── Exercise inputs ──

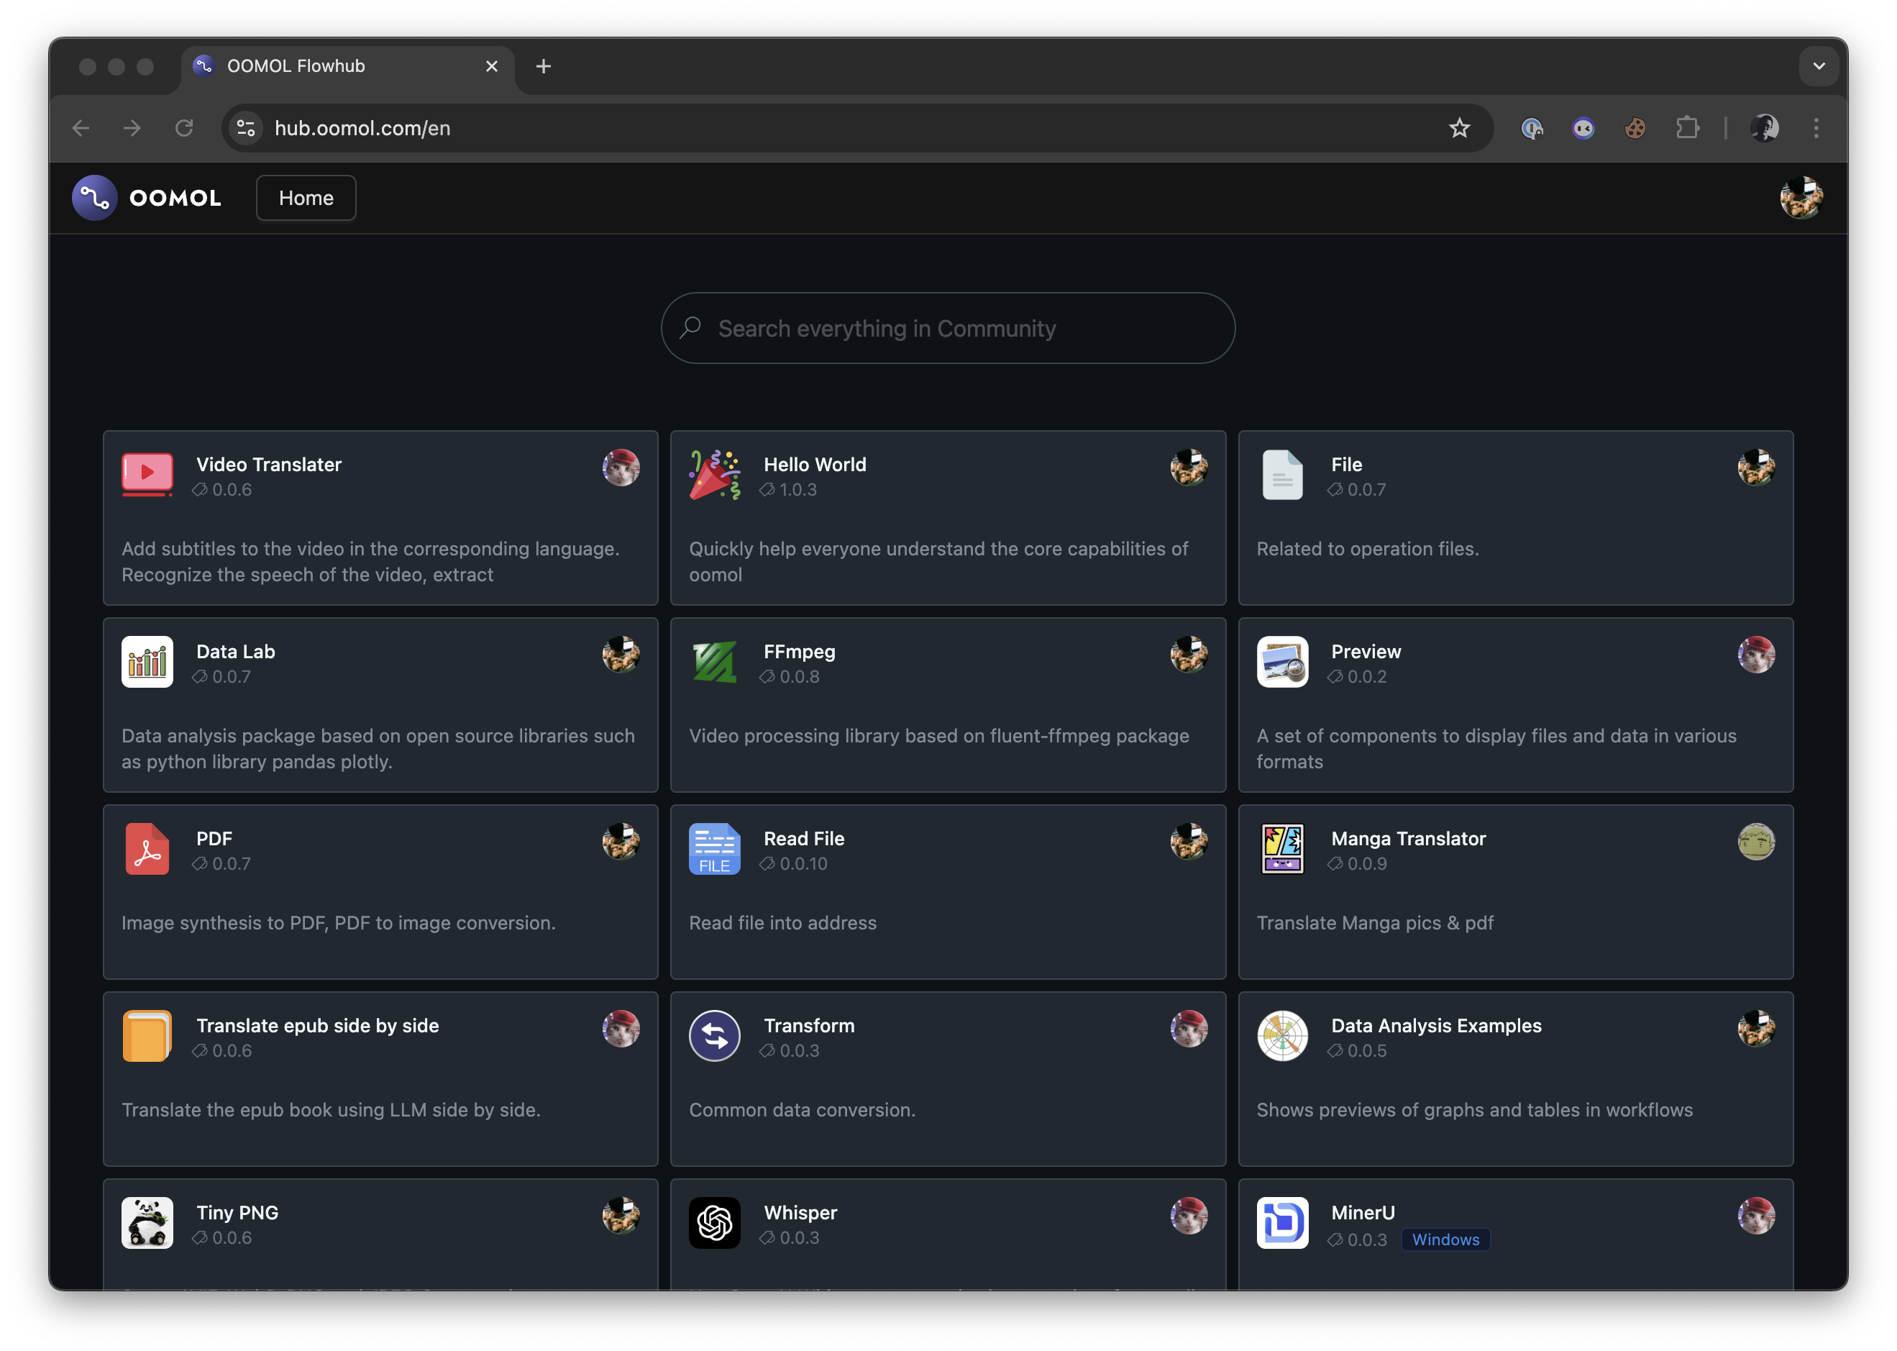Click the MinerU blue logo icon
This screenshot has width=1897, height=1351.
[x=1282, y=1222]
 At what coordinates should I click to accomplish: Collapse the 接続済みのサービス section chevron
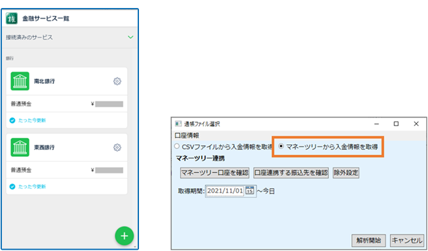[130, 38]
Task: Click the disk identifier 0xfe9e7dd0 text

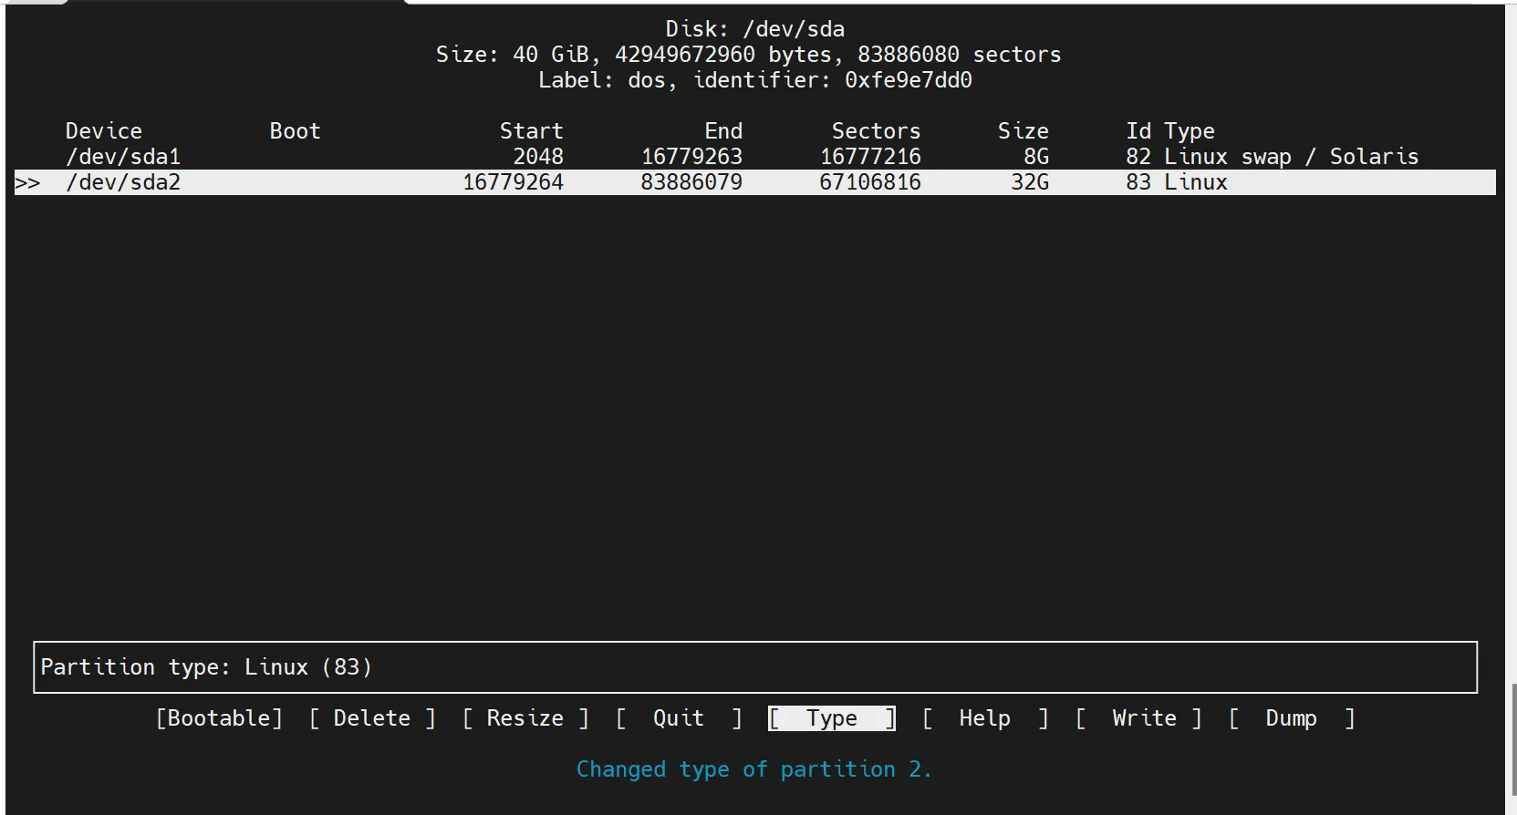Action: [908, 80]
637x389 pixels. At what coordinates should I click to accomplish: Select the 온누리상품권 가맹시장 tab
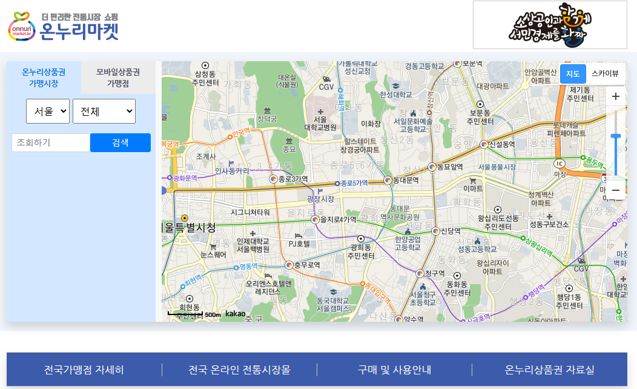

───

**Task requirements**
Extract every line of text from all of the records above, copying each line exactly and leaving the pictures out of your answer.

**Solution for this problem**
Click the MinerU blue logo icon
This screenshot has width=1897, height=1351.
[x=1282, y=1222]
 At what coordinates should I click to accomplish: Collapse the 接続済みのサービス section chevron
[130, 38]
Task: Click the disk identifier 0xfe9e7dd0 text

Action: [908, 80]
637x389 pixels. At what coordinates should I click to accomplish: Select the 온누리상품권 가맹시장 tab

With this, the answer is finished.